Data loss prevention
In a grid environment, there may be hundreds and thousands of compute hosts distributed in a cluster. In a typical risk management application, there may be hundreds of thousands of perturbations of market data and conditions. Each one of these can be a workload unit.
When you submit this workload to a grid, you expect the grid system to distribute the workload on grid, and guarantee processing without losing any workload, even if there are failures in hardware or software in:
- Grid management machines or software
- Compute machines and service applications
A reliable grid system should guarantee a transactional handling of application execution on the grid. A failure or even an entire system reboot should not require rerunning the workload from the beginning.
One problem in a traditional MPI-based parallel application is that when there is a failure in a distributed environment, the MPI-based application may fail and need to rerun from the beginning. Rerunning a large workload or the entire workload in the system not only wastes time and resources, but also may miss the time window of business opportunities.
Add recovery with recoverable sessions
IBM® Spectrum Symphony supports reliable computing by persisting Symphony session and task inputs and outputs. However, sometimes you may not want to recover your workload when a failure or error happens, or, you may want to trade persistency for performance— task persistency takes time and disk space and may slow down the overall system response time.
You can define whether a session is recoverable or non-recoverable in the application profile through the session type. In the client application, you can then specify the appropriate session type in createSession().
Choose a recoverable session when
- You have a long session that may last hours to compute many CPU-intensive tasks, and you do not want to waste CPU cycles to resubmit tasks in the session if a failure or error occurs.
- It is difficult or impossible to resubmit tasks in the session when a failure or error occurs.
- You have a mission-critical session that has to be finished before a deadline.
Choose a non-recoverable session when
- You have a short session that may only last for minutes, and you can always create a new session to resubmit tasks if a failure or error occurs.
- You want Symphony to immediately clean up the session and release the CPUs if a failure or error happens. Keeping this session running in the system is just waste of CPU cycles.

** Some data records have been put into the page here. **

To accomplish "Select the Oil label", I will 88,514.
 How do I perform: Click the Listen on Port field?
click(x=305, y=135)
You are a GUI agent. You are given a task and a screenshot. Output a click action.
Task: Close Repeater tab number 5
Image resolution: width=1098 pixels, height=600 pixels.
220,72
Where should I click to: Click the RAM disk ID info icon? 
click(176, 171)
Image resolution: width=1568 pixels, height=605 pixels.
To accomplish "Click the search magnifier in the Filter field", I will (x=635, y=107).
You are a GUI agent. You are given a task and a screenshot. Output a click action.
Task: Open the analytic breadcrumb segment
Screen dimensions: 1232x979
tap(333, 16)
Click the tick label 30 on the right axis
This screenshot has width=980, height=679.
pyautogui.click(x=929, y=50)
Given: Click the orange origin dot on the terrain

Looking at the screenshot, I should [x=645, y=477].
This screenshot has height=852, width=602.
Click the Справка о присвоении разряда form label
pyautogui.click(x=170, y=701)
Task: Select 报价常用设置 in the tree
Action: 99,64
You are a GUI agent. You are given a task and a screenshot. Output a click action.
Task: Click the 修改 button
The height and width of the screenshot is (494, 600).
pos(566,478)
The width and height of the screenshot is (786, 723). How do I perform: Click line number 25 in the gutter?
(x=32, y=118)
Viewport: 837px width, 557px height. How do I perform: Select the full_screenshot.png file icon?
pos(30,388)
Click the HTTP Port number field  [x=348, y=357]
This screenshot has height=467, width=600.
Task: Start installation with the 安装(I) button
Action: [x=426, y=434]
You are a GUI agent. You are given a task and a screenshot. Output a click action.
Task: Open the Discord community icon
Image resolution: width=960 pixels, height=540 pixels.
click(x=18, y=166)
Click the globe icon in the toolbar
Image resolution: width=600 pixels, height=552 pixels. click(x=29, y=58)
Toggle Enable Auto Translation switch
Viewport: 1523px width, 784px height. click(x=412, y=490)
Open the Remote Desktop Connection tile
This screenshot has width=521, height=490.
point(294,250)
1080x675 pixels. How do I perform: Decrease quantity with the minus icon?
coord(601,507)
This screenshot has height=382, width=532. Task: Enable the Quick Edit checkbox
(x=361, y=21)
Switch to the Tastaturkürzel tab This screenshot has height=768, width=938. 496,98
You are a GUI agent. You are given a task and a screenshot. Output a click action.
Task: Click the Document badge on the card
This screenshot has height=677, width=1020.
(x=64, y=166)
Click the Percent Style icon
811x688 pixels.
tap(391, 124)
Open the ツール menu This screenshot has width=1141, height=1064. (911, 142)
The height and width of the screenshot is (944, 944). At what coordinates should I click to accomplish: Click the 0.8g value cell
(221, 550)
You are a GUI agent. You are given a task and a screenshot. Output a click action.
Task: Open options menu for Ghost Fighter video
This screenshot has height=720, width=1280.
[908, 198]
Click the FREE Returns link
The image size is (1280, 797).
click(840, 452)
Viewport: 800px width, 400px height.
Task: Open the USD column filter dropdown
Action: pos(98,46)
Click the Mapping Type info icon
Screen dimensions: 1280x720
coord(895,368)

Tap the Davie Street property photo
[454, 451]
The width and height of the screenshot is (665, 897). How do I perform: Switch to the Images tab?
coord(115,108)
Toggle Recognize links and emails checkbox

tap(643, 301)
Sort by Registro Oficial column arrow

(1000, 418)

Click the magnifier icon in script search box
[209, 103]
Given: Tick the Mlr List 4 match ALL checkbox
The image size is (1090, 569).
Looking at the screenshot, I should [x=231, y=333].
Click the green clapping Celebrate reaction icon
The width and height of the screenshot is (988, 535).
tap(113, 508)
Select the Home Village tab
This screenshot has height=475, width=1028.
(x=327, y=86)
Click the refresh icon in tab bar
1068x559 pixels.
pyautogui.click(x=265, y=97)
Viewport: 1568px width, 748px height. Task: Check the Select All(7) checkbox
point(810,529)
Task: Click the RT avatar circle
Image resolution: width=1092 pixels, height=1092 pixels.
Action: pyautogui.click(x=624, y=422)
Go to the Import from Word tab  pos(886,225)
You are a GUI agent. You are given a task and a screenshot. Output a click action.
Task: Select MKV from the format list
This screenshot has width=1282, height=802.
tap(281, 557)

- You have an interactive online session that requires quick response time.
Implement application-level checkpointing for sessions
If you have long running tasks, you may not want to rerun a task from the beginning in case of failure.
A good practice is to have a long running task that periodically persists its intermediate results, such as every 10 minutes, so that when the task is rerun by Symphony, it can continue from where the last intermediate results that were persisted.
You need a persistent shared location like a persistent shared data cache or a shared file system because a task may be rerun on a different machine than previously.
Once a task can persist its intermediate results, you can perform application-level checkpointing by suspending the session.
A service instance can get an interrupt event by calling serviceContext.getLastInterruptEvent(), and use a grace period to persist intermediate results in a persistent shared location. Later on, either when the whole suspended session is resumed, or then the unfinished task is re-dispatched, another service instance picks up the task, and restores the intermediate results from the shared location.